Sample data result of inner query:

   visitor_id | day | count
       1      |  1  |  5
       2      |  1  |  7
       2      |  2  |  9

All results:

day _c1 _c2 _c3 _c4
01 1.0 3.0 15.0 52.0
02 1.0 3.0 15.0 64.0
03 1.0 3.0 14.0 68.0

Judging by median click counts, _c2, customers click on a non-link element about three times in a session. Some click as many as fifteen times. Wow. The header_div element should be made clickable.

 

CASE STUDY, USING MySQL: ARE CUSTOMERS SIGNING UP FOR ACCOUNTS FASTER NOW THAN THEY WERE A YEAR AGO?

SITUATION:

Shutterstock’s B.I. team does an excellent job of analyzing marketing spends and conversions. Sometimes it is easier for me to get the data than pull an analyst away from their work.

TECHNOLOGY:

MySQL is a widely used transactional database. It’s fast and full-featured, but does not have built-in support for calculating percentiles.

QUERY:

I need to compare a rank, meaning a position in an ordered list, against a total count of rows. Position over total count gives me a percentile.

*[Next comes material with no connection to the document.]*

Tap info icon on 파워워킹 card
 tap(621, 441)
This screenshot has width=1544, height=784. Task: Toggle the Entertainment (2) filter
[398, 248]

Complex queries are built inside out. This query starts with inner query t, which counts the total number of accounts per language. I join the per language counts to the accounts table, and pull out a customer’s signup date.

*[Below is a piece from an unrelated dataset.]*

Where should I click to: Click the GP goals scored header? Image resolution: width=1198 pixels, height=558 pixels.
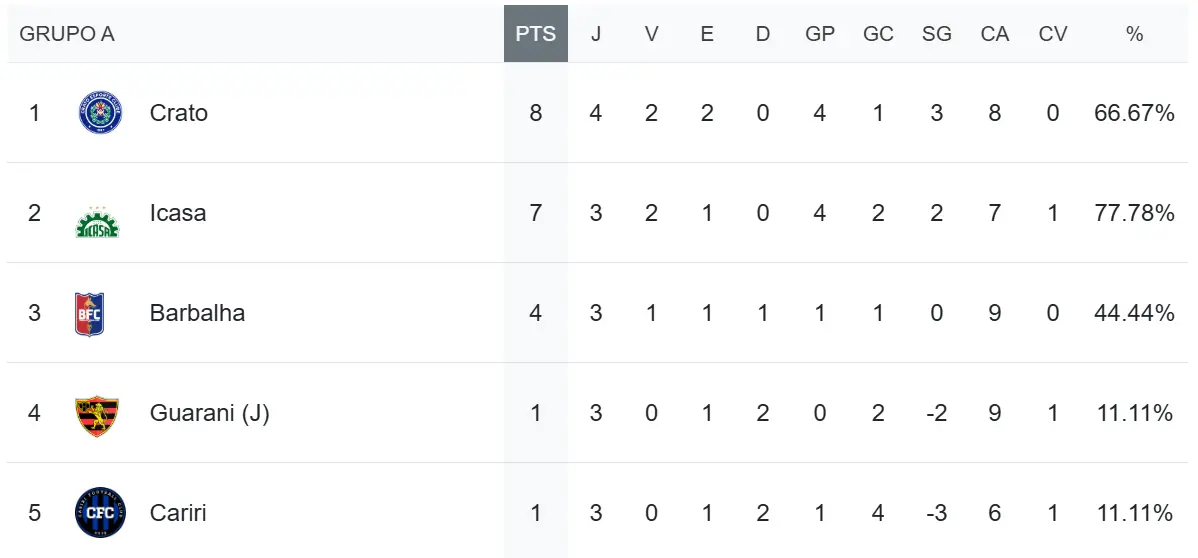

There are plenty of resources for calculating row level ranks in MySQL around the web. The techniques boil down to setting variables in an ordered result set. Here, I order the inner query r by language and keep track of the current language in @lang. When language changes, @rank resets to 0 in _resetRank column. Neat!

The outer query compares signup dates to milestone dates.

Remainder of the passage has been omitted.